DO THIS: Please change "ports tab" to "ports panel" in the stretch of material from the line containing "The image size is (1456, 818)." through the line containing "Action: 1010,414", leaving everything else as it is. Return only those lines, without the picture.

EXERCISE INPUTS:

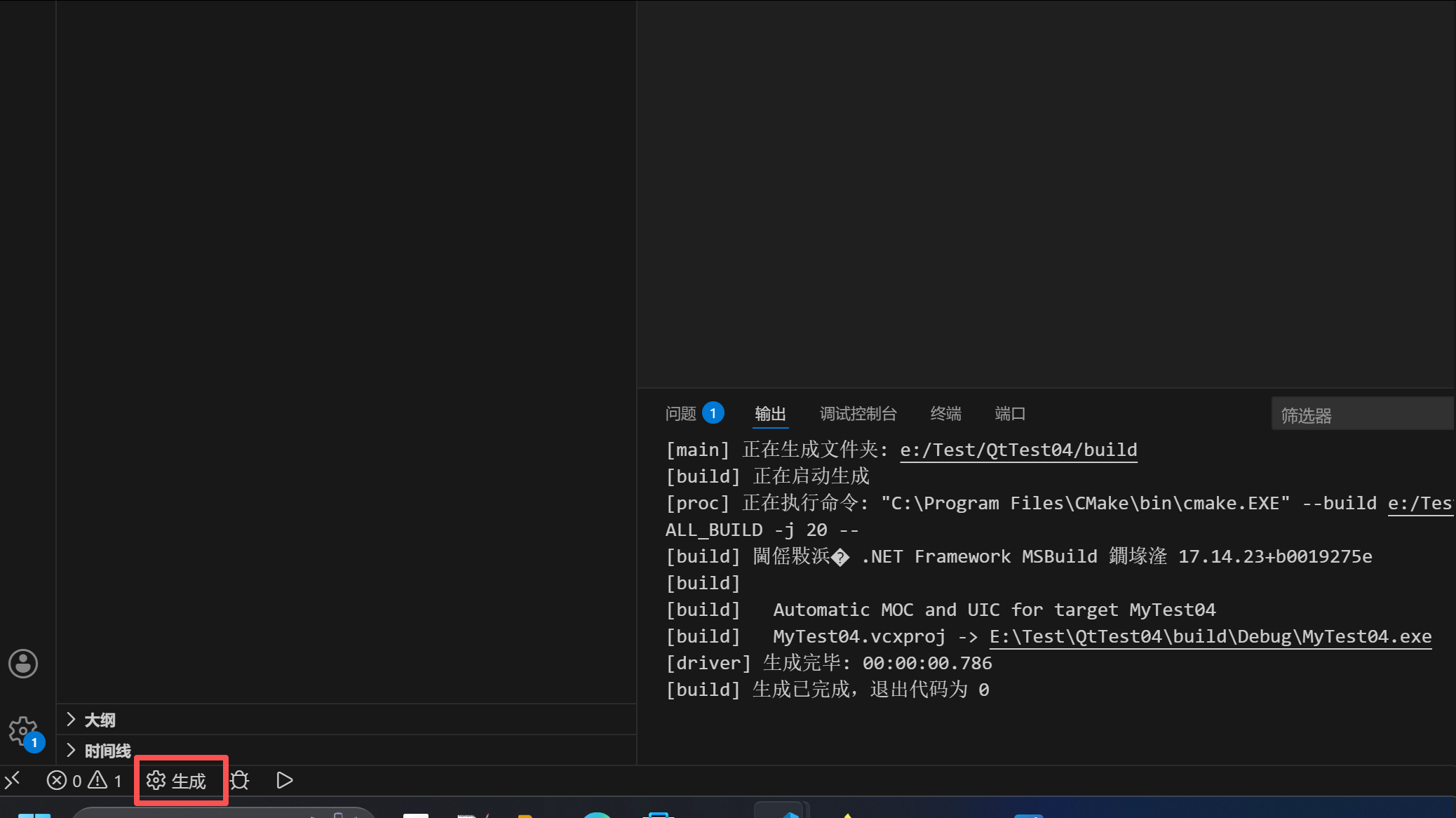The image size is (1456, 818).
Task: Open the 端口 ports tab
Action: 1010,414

* * *

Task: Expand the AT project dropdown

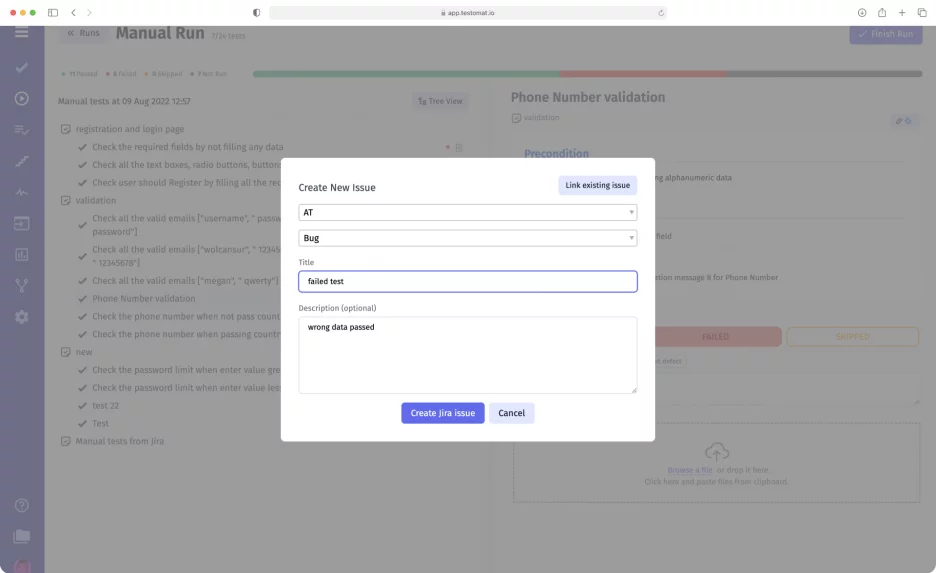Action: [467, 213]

EXPECTED ANSWER:
The image size is (1456, 818).
Task: Open the 端口 ports panel
Action: 1010,414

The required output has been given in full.